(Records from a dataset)

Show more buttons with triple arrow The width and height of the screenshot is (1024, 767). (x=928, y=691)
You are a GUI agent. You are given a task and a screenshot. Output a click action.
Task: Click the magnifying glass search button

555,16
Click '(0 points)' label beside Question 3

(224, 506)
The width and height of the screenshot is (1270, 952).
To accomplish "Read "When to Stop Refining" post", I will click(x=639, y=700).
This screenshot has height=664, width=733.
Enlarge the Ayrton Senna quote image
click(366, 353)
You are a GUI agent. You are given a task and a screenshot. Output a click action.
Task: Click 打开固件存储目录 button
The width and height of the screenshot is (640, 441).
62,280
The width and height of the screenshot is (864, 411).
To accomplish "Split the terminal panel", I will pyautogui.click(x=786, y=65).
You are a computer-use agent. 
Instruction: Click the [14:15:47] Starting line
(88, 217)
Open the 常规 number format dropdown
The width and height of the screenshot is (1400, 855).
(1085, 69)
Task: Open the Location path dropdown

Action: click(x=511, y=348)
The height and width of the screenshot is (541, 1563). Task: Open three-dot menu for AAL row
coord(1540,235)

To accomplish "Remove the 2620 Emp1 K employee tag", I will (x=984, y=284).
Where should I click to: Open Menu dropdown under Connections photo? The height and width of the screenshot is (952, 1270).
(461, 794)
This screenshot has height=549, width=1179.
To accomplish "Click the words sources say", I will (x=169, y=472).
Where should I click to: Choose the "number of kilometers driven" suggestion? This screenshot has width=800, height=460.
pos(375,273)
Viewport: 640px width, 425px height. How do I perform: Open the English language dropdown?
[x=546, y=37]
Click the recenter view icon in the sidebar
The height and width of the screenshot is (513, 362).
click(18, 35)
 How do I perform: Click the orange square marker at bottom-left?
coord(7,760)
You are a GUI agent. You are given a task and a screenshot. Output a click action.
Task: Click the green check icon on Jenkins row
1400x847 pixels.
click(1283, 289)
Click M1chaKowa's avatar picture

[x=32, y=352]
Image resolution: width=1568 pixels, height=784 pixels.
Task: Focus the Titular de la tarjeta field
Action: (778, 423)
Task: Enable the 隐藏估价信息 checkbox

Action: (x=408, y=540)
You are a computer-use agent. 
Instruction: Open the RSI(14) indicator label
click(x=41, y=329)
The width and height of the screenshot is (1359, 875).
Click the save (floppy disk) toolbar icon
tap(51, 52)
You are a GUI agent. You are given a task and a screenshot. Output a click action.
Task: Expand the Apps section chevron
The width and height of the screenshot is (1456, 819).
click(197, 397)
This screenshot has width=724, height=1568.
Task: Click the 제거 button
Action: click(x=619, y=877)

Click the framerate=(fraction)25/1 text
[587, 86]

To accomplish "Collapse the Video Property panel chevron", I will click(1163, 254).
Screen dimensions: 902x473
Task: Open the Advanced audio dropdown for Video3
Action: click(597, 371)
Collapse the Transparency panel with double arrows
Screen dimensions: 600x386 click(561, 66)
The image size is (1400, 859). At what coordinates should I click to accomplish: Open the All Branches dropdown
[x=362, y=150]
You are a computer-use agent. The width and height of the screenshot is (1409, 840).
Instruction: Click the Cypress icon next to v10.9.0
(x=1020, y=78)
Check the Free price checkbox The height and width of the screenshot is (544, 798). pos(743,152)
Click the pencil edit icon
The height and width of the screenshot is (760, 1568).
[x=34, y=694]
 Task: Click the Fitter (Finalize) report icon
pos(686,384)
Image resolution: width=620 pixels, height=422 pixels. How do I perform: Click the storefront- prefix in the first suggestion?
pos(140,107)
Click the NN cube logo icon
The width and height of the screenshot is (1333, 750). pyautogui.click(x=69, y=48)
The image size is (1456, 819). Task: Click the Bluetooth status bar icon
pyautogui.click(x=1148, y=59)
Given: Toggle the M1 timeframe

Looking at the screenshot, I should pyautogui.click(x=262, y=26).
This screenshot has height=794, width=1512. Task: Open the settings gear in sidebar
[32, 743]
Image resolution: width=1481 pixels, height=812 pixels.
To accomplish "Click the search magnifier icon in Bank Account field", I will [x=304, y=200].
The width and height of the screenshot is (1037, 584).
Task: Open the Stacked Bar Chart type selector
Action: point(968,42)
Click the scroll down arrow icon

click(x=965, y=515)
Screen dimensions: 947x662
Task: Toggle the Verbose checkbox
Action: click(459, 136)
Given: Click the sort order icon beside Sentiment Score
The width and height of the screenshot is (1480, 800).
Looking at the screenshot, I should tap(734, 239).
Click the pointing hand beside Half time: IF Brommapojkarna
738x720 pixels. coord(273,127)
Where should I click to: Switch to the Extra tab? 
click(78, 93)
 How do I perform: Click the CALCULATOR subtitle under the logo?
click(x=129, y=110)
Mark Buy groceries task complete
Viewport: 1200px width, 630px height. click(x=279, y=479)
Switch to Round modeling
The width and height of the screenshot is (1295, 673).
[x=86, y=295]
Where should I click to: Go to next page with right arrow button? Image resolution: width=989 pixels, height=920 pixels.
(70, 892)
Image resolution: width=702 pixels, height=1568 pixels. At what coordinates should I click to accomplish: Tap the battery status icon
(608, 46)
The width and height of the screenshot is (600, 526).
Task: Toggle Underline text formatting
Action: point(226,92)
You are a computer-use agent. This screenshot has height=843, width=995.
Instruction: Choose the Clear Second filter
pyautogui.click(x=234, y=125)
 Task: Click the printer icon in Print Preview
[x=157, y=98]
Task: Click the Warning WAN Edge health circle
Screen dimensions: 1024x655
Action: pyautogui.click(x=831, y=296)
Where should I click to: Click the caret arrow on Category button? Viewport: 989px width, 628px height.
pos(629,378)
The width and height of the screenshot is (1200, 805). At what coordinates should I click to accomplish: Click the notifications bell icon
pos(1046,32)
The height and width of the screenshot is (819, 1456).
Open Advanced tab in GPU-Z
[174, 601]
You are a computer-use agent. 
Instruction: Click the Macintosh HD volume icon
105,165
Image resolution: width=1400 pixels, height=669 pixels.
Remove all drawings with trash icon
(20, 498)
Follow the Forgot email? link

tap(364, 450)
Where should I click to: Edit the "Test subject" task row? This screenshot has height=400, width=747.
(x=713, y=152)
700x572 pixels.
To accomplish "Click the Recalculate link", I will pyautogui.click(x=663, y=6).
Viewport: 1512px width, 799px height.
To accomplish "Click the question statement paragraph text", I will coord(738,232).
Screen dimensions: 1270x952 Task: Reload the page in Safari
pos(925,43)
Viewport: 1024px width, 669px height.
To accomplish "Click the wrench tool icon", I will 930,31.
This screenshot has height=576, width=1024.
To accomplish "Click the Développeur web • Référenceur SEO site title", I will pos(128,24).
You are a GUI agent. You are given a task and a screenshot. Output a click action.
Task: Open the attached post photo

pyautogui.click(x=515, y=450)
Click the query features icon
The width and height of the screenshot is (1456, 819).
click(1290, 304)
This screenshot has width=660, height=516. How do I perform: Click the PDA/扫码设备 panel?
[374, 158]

Written task
Output each line of the listing above as a JSON array of strings, one string per line, skipping any blank lines.

Output of the exercise
[
  "Show more buttons with triple arrow The width and height of the screenshot is (1024, 767). (x=928, y=691)",
  "You are a GUI agent. You are given a task and a screenshot. Output a click action.",
  "Task: Click the magnifying glass search button",
  "555,16",
  "Click '(0 points)' label beside Question 3",
  "(224, 506)",
  "The width and height of the screenshot is (1270, 952).",
  "To accomplish \"Read \"When to Stop Refining\" post\", I will click(x=639, y=700).",
  "This screenshot has height=664, width=733.",
  "Enlarge the Ayrton Senna quote image",
  "click(366, 353)",
  "You are a GUI agent. You are given a task and a screenshot. Output a click action.",
  "Task: Click 打开固件存储目录 button",
  "The width and height of the screenshot is (640, 441).",
  "62,280",
  "The width and height of the screenshot is (864, 411).",
  "To accomplish \"Split the terminal panel\", I will pyautogui.click(x=786, y=65).",
  "You are a computer-use agent. ",
  "Instruction: Click the [14:15:47] Starting line",
  "(88, 217)",
  "Open the 常规 number format dropdown",
  "The width and height of the screenshot is (1400, 855).",
  "(1085, 69)",
  "Task: Open the Location path dropdown",
  "Action: click(x=511, y=348)",
  "The height and width of the screenshot is (541, 1563). Task: Open three-dot menu for AAL row",
  "coord(1540,235)",
  "To accomplish \"Remove the 2620 Emp1 K employee tag\", I will (x=984, y=284).",
  "Where should I click to: Open Menu dropdown under Connections photo? The height and width of the screenshot is (952, 1270).",
  "(461, 794)",
  "This screenshot has height=549, width=1179.",
  "To accomplish \"Click the words sources say\", I will (x=169, y=472).",
  "Where should I click to: Choose the \"number of kilometers driven\" suggestion? This screenshot has width=800, height=460.",
  "pos(375,273)",
  "Viewport: 640px width, 425px height. How do I perform: Open the English language dropdown?",
  "[x=546, y=37]",
  "Click the recenter view icon in the sidebar",
  "The height and width of the screenshot is (513, 362).",
  "click(18, 35)",
  " How do I perform: Click the orange square marker at bottom-left?",
  "coord(7,760)",
  "You are a GUI agent. You are given a task and a screenshot. Output a click action.",
  "Task: Click the green check icon on Jenkins row",
  "1400x847 pixels.",
  "click(1283, 289)",
  "Click M1chaKowa's avatar picture",
  "[x=32, y=352]",
  "Image resolution: width=1568 pixels, height=784 pixels.",
  "Task: Focus the Titular de la tarjeta field",
  "Action: (778, 423)",
  "Task: Enable the 隐藏估价信息 checkbox",
  "Action: (x=408, y=540)",
  "You are a computer-use agent. ",
  "Instruction: Open the RSI(14) indicator label",
  "click(x=41, y=329)",
  "The width and height of the screenshot is (1359, 875).",
  "Click the save (floppy disk) toolbar icon",
  "tap(51, 52)",
  "You are a GUI agent. You are given a task and a screenshot. Output a click action.",
  "Task: Expand the Apps section chevron",
  "The width and height of the screenshot is (1456, 819).",
  "click(197, 397)",
  "This screenshot has width=724, height=1568.",
  "Task: Click the 제거 button",
  "Action: click(x=619, y=877)",
  "Click the framerate=(fraction)25/1 text",
  "[587, 86]",
  "To accomplish \"Collapse the Video Property panel chevron\", I will click(1163, 254).",
  "Screen dimensions: 902x473",
  "Task: Open the Advanced audio dropdown for Video3",
  "Action: click(597, 371)",
  "Collapse the Transparency panel with double arrows",
  "Screen dimensions: 600x386 click(561, 66)",
  "The image size is (1400, 859). At what coordinates should I click to accomplish: Open the All Branches dropdown",
  "[x=362, y=150]",
  "You are a computer-use agent. The width and height of the screenshot is (1409, 840).",
  "Instruction: Click the Cypress icon next to v10.9.0",
  "(x=1020, y=78)",
  "Check the Free price checkbox The height and width of the screenshot is (544, 798). pos(743,152)",
  "Click the pencil edit icon",
  "The height and width of the screenshot is (760, 1568).",
  "[x=34, y=694]",
  " Task: Click the Fitter (Finalize) report icon",
  "pos(686,384)",
  "Image resolution: width=620 pixels, height=422 pixels. How do I perform: Click the storefront- prefix in the first suggestion?",
  "pos(140,107)",
  "Click the NN cube logo icon",
  "The width and height of the screenshot is (1333, 750). pyautogui.click(x=69, y=48)",
  "The image size is (1456, 819). Task: Click the Bluetooth status bar icon",
  "pyautogui.click(x=1148, y=59)",
  "Given: Toggle the M1 timeframe",
  "Looking at the screenshot, I should pyautogui.click(x=262, y=26).",
  "This screenshot has height=794, width=1512. Task: Open the settings gear in sidebar",
  "[32, 743]",
  "Image resolution: width=1481 pixels, height=812 pixels.",
  "To accomplish \"Click the search magnifier icon in Bank Account field\", I will [x=304, y=200].",
  "The width and height of the screenshot is (1037, 584).",
  "Task: Open the Stacked Bar Chart type selector",
  "Action: point(968,42)",
  "Click the scroll down arrow icon",
  "click(x=965, y=515)",
  "Screen dimensions: 947x662",
  "Task: Toggle the Verbose checkbox",
  "Action: click(459, 136)",
  "Given: Click the sort order icon beside Sentiment Score",
  "The width and height of the screenshot is (1480, 800).",
  "Looking at the screenshot, I should tap(734, 239).",
  "Click the pointing hand beside Half time: IF Brommapojkarna",
  "738x720 pixels. coord(273,127)",
  "Where should I click to: Switch to the Extra tab? ",
  "click(78, 93)",
  " How do I perform: Click the CALCULATOR subtitle under the logo?",
  "click(x=129, y=110)",
  "Mark Buy groceries task complete",
  "Viewport: 1200px width, 630px height. click(x=279, y=479)",
  "Switch to Round modeling",
  "The width and height of the screenshot is (1295, 673).",
  "[x=86, y=295]",
  "Where should I click to: Go to next page with right arrow button? Image resolution: width=989 pixels, height=920 pixels.",
  "(70, 892)",
  "Image resolution: width=702 pixels, height=1568 pixels. At what coordinates should I click to accomplish: Tap the battery status icon",
  "(608, 46)",
  "The width and height of the screenshot is (600, 526).",
  "Task: Toggle Underline text formatting",
  "Action: point(226,92)",
  "You are a computer-use agent. This screenshot has height=843, width=995.",
  "Instruction: Choose the Clear Second filter",
  "pyautogui.click(x=234, y=125)",
  " Task: Click the printer icon in Print Preview",
  "[x=157, y=98]",
  "Task: Click the Warning WAN Edge health circle",
  "Screen dimensions: 1024x655",
  "Action: pyautogui.click(x=831, y=296)",
  "Where should I click to: Click the caret arrow on Category button? Viewport: 989px width, 628px height.",
  "pos(629,378)",
  "The width and height of the screenshot is (1200, 805). At what coordinates should I click to accomplish: Click the notifications bell icon",
  "pos(1046,32)",
  "The height and width of the screenshot is (819, 1456).",
  "Open Advanced tab in GPU-Z",
  "[174, 601]",
  "You are a computer-use agent. ",
  "Instruction: Click the Macintosh HD volume icon",
  "105,165",
  "Image resolution: width=1400 pixels, height=669 pixels.",
  "Remove all drawings with trash icon",
  "(20, 498)",
  "Follow the Forgot email? link",
  "tap(364, 450)",
  "Where should I click to: Edit the \"Test subject\" task row? This screenshot has height=400, width=747.",
  "(x=713, y=152)",
  "700x572 pixels.",
  "To accomplish \"Click the Recalculate link\", I will pyautogui.click(x=663, y=6).",
  "Viewport: 1512px width, 799px height.",
  "To accomplish \"Click the question statement paragraph text\", I will coord(738,232).",
  "Screen dimensions: 1270x952 Task: Reload the page in Safari",
  "pos(925,43)",
  "Viewport: 1024px width, 669px height.",
  "To accomplish \"Click the wrench tool icon\", I will 930,31.",
  "This screenshot has height=576, width=1024.",
  "To accomplish \"Click the Développeur web • Référenceur SEO site title\", I will pos(128,24).",
  "You are a GUI agent. You are given a task and a screenshot. Output a click action.",
  "Task: Open the attached post photo",
  "pyautogui.click(x=515, y=450)",
  "Click the query features icon",
  "The width and height of the screenshot is (1456, 819).",
  "click(1290, 304)",
  "This screenshot has width=660, height=516. How do I perform: Click the PDA/扫码设备 panel?",
  "[374, 158]"
]